One end of described radial waveguide is connected with described resonant cavity by high temperature brazing, the other end is connected with described damping chamber by high temperature brazing, described chokes waveguide is connected with described radial waveguide is vertical by high temperature brazing, described output waveguide is welded on the outer wall of described resonant cavity by high temperature brazing, described drift tube is welded on described resonant cavity by high temperature brazing and described resonant cavity covers; Described resonant cavity lid and described resonant cavity are welded as a whole by high temperature brazing.
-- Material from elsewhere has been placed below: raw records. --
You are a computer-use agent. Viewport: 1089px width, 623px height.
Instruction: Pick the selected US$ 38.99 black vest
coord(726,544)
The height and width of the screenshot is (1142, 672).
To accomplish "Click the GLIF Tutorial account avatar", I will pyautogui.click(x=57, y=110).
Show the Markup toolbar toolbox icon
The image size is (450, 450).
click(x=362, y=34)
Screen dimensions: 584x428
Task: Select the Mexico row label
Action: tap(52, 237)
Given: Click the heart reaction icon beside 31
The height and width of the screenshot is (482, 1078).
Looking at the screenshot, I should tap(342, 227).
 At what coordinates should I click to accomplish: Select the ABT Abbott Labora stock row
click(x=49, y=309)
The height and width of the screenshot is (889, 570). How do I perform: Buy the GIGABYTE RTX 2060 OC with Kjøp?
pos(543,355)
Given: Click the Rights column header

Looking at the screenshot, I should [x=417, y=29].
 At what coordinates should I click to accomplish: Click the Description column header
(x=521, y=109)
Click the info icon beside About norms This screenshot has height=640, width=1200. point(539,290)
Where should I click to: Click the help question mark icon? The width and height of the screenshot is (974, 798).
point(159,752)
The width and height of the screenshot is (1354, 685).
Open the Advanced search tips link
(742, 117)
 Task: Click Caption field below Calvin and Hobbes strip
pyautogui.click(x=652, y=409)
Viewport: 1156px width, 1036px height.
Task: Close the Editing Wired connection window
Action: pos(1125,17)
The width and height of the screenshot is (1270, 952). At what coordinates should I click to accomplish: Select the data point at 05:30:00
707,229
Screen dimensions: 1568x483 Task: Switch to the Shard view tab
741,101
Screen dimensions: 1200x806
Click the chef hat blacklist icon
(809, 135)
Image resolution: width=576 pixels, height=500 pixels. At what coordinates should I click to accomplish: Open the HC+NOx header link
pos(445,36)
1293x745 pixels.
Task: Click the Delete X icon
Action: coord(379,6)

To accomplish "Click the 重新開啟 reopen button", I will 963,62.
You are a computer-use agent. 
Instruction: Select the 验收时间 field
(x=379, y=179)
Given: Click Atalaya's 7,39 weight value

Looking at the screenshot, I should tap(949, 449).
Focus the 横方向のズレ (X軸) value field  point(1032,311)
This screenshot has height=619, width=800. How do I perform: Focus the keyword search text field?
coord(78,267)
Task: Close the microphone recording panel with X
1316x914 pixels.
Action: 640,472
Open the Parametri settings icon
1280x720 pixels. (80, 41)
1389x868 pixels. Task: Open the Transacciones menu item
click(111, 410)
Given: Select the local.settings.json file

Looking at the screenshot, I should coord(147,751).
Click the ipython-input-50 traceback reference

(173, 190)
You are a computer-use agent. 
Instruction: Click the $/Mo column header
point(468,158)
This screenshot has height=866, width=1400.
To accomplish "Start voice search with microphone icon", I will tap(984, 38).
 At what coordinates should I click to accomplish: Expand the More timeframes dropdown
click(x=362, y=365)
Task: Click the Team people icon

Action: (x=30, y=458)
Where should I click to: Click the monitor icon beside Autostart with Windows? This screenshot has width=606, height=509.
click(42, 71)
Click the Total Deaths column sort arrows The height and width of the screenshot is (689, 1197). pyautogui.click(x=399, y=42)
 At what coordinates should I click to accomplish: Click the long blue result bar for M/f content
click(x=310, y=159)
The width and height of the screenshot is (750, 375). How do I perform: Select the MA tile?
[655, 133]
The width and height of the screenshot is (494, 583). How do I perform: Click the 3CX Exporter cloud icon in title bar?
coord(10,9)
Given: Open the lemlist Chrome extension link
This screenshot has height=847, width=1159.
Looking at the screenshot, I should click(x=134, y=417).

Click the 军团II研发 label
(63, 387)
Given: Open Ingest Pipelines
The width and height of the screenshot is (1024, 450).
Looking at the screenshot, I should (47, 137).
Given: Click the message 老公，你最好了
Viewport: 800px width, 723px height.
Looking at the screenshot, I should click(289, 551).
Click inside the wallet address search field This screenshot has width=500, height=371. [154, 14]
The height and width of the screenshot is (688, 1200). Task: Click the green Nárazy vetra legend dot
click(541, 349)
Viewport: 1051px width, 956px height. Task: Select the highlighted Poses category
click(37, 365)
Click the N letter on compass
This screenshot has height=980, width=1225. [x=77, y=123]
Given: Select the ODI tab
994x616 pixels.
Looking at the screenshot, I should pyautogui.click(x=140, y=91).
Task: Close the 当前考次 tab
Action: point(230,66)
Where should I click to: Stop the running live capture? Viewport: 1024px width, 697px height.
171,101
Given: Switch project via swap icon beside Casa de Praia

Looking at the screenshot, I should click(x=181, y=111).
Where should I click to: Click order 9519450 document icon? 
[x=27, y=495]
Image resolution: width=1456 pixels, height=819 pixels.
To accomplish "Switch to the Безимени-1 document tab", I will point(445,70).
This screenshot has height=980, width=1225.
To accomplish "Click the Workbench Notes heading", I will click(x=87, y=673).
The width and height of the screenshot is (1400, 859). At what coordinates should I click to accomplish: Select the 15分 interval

8., according to the higher mode cylinder output cavity in claim 1-7 described in any one, it is characterized in that,

When power level is higher, described output waveguide has multiple, and about the chamber axis symmetric arrays of described higher mode cylinder resonator.

9., according to the higher mode cylinder output cavity in claim 1-7 described in any one, it is characterized in that,

Described microwave absorbing material is configured to the shape overall structure identical with described damping chamber, embeds in described damping chamber.

10., according to the higher mode cylinder output cavity in claim 1-7 described in any one, it is characterized in that,

Described microwave absorbing material is SiC attenuating material, and its relative dielectric constant is in 20 ~ 25 scopes, and loss tangent is in 0.6 ~ 0.8 scope.